Reproduce the following records exactly from the line containing "You are a computer-use agent. Image" onward, ending with the last line and including it.

*** THE RECORDS ***

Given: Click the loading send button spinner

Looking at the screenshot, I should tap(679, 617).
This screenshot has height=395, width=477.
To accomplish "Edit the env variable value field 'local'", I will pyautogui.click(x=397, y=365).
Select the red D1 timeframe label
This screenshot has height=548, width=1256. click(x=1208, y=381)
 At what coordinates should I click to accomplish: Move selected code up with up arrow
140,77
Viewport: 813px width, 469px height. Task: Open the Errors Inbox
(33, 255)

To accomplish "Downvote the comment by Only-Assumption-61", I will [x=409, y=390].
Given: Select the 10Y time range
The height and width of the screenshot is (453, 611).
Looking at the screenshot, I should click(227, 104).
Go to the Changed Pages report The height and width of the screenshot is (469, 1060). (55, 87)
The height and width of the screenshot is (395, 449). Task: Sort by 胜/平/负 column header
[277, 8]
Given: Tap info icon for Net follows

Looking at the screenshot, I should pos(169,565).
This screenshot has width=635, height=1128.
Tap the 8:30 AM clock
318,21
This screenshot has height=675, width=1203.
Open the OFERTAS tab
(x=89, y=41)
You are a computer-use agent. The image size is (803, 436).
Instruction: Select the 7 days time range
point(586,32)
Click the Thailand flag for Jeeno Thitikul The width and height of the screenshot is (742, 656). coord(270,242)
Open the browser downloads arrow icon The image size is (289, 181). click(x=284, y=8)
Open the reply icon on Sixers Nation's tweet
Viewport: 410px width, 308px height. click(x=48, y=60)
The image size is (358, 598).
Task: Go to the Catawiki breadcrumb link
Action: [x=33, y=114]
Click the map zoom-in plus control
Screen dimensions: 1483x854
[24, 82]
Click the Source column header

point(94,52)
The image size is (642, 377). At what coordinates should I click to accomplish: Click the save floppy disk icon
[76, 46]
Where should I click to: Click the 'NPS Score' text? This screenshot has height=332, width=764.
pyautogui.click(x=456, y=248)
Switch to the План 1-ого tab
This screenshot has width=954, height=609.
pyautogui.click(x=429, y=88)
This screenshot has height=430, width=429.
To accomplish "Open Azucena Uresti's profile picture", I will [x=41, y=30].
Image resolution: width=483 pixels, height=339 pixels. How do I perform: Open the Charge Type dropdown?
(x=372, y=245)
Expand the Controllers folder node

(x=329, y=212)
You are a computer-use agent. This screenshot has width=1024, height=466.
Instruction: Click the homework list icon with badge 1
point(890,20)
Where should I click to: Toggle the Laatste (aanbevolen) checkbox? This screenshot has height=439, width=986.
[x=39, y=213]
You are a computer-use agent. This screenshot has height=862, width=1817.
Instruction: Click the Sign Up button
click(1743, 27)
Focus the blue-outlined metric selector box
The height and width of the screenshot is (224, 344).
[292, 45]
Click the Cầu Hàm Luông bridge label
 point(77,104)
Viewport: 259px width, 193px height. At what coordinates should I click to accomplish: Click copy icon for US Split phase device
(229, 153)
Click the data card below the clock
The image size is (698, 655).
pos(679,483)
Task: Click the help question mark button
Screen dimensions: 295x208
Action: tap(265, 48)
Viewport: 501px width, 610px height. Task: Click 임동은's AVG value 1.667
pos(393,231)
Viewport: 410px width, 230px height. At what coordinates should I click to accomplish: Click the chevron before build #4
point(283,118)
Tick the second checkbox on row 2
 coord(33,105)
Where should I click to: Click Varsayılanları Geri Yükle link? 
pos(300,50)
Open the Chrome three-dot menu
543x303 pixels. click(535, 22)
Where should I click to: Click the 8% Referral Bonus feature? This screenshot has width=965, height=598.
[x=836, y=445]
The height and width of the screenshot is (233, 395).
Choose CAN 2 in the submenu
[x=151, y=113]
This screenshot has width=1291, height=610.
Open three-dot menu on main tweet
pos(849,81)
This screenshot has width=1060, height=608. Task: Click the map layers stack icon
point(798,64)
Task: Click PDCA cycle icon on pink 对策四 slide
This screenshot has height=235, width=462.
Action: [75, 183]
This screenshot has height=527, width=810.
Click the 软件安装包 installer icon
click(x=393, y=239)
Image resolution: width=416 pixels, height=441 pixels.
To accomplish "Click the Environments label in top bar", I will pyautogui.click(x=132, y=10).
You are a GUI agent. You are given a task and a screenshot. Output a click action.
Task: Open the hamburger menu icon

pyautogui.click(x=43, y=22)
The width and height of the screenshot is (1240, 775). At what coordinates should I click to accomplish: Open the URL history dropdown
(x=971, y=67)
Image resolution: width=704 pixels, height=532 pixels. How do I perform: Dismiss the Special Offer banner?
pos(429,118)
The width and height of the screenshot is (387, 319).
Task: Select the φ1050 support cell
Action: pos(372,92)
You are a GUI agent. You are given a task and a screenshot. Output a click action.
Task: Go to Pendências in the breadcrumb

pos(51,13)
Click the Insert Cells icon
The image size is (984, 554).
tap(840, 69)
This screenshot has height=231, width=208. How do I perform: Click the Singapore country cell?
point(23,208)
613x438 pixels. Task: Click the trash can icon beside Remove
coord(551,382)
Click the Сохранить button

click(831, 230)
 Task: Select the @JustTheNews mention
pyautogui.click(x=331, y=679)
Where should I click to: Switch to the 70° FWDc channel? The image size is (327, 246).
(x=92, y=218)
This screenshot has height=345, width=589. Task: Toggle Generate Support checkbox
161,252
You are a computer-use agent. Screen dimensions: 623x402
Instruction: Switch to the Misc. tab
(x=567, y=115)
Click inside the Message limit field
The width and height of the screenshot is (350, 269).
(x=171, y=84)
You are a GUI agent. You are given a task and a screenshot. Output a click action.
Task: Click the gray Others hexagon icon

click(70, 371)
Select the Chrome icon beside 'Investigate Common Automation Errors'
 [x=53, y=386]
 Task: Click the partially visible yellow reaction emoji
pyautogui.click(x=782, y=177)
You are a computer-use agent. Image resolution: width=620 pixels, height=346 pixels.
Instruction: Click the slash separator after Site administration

*** End of THE RECORDS ***

▶ [RESPONSE]:
You are a computer-use agent. Image resolution: width=620 pixels, height=346 pixels.
Instruction: Click the slash separator after Site administration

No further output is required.